ABOUT THIS TASK. Begin with the line where "Click the Tip operatiune label" appears. Set down that line and the rest of the records below it exactly as given.

RECORDS TO USE.
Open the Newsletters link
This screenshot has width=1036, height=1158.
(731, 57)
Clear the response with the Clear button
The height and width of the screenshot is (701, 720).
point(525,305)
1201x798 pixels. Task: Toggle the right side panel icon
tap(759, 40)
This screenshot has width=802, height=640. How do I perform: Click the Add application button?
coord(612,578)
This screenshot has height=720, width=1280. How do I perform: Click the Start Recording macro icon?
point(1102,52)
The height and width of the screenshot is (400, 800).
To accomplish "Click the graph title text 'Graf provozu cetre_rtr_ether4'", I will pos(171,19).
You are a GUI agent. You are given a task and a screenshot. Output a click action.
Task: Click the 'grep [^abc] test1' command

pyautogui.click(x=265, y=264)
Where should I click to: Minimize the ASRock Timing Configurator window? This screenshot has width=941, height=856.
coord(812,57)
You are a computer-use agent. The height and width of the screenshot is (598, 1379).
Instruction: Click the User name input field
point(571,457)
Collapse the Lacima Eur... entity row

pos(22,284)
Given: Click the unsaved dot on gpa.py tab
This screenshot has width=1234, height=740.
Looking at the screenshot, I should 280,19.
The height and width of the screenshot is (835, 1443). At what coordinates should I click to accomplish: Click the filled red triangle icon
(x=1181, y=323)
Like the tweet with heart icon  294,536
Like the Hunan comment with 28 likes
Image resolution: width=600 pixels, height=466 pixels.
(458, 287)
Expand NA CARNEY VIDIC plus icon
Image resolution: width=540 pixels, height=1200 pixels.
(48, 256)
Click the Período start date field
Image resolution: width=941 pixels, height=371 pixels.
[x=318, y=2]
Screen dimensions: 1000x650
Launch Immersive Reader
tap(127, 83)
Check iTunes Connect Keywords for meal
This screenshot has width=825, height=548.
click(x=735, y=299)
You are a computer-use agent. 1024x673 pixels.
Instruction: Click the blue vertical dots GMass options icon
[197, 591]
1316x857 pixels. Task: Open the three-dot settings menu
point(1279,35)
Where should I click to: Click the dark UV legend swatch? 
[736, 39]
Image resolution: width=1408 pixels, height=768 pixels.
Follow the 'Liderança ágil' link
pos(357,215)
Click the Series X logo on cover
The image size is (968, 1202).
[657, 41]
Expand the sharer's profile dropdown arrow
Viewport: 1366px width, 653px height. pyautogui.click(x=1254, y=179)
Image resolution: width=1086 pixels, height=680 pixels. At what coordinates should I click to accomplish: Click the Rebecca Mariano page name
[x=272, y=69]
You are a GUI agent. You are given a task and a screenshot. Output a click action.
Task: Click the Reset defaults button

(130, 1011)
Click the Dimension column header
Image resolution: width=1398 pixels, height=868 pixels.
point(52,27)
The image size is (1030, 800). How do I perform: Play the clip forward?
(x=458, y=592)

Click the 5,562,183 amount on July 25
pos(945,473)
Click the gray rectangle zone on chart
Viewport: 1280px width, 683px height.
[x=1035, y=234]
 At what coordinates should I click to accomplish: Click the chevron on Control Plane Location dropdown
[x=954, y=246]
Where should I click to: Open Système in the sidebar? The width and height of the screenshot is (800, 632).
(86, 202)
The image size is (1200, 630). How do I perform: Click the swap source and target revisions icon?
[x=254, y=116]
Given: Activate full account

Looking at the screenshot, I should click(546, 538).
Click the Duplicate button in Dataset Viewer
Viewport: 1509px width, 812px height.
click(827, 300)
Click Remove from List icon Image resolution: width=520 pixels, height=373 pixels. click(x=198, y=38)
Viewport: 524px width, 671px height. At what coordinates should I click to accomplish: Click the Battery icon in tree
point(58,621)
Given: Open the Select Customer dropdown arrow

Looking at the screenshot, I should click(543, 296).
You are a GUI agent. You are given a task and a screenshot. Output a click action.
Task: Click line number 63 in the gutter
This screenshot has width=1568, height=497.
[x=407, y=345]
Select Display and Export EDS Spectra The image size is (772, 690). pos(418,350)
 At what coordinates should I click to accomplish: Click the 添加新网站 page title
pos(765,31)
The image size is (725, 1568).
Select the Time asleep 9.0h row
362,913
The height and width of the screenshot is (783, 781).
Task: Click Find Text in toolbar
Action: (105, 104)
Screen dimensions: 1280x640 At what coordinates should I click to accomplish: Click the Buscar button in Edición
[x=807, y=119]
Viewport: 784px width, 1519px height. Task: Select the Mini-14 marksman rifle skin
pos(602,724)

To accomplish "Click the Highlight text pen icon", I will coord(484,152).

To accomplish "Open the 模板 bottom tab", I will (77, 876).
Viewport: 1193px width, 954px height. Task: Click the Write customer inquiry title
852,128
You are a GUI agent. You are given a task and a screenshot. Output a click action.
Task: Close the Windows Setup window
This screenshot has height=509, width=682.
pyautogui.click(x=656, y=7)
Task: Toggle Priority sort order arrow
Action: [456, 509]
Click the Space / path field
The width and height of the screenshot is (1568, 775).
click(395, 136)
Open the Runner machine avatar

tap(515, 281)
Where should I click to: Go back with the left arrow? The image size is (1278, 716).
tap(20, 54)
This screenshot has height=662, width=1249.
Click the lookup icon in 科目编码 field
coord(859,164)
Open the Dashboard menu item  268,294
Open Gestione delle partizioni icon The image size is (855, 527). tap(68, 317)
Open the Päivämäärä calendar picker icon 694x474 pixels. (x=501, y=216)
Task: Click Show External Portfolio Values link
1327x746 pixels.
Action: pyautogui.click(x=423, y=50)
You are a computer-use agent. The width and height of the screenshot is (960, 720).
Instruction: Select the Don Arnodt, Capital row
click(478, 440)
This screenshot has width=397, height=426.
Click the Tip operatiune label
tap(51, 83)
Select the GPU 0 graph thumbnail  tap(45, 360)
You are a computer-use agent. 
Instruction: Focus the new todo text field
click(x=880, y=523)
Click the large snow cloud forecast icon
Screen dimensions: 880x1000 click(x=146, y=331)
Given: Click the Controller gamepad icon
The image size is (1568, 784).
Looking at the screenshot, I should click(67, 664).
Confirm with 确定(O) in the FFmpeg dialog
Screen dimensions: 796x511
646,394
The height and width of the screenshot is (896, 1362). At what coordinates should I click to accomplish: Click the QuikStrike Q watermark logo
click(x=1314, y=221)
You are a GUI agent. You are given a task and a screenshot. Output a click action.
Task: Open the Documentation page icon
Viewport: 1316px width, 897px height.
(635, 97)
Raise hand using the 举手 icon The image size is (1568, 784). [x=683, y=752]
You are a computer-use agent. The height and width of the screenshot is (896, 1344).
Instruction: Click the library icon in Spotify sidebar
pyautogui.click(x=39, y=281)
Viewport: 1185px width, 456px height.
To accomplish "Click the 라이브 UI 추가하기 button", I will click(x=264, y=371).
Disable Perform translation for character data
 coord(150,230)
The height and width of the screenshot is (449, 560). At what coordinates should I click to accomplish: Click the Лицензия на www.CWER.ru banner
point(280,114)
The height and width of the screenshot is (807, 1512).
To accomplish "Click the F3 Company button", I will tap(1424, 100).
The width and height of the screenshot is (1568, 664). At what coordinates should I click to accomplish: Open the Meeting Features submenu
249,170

TASK OUTPUT.
Click the Tip operatiune label
tap(51, 83)
Select the GPU 0 graph thumbnail  tap(45, 360)
You are a computer-use agent. 
Instruction: Focus the new todo text field
click(x=880, y=523)
Click the large snow cloud forecast icon
Screen dimensions: 880x1000 click(x=146, y=331)
Given: Click the Controller gamepad icon
The image size is (1568, 784).
Looking at the screenshot, I should click(67, 664).
Confirm with 确定(O) in the FFmpeg dialog
Screen dimensions: 796x511
646,394
The height and width of the screenshot is (896, 1362). At what coordinates should I click to accomplish: Click the QuikStrike Q watermark logo
click(x=1314, y=221)
You are a GUI agent. You are given a task and a screenshot. Output a click action.
Task: Open the Documentation page icon
Viewport: 1316px width, 897px height.
(635, 97)
Raise hand using the 举手 icon The image size is (1568, 784). [x=683, y=752]
You are a computer-use agent. The height and width of the screenshot is (896, 1344).
Instruction: Click the library icon in Spotify sidebar
pyautogui.click(x=39, y=281)
Viewport: 1185px width, 456px height.
To accomplish "Click the 라이브 UI 추가하기 button", I will click(x=264, y=371).
Disable Perform translation for character data
 coord(150,230)
The height and width of the screenshot is (449, 560). At what coordinates should I click to accomplish: Click the Лицензия на www.CWER.ru banner
point(280,114)
The height and width of the screenshot is (807, 1512).
To accomplish "Click the F3 Company button", I will tap(1424, 100).
The width and height of the screenshot is (1568, 664). At what coordinates should I click to accomplish: Open the Meeting Features submenu
249,170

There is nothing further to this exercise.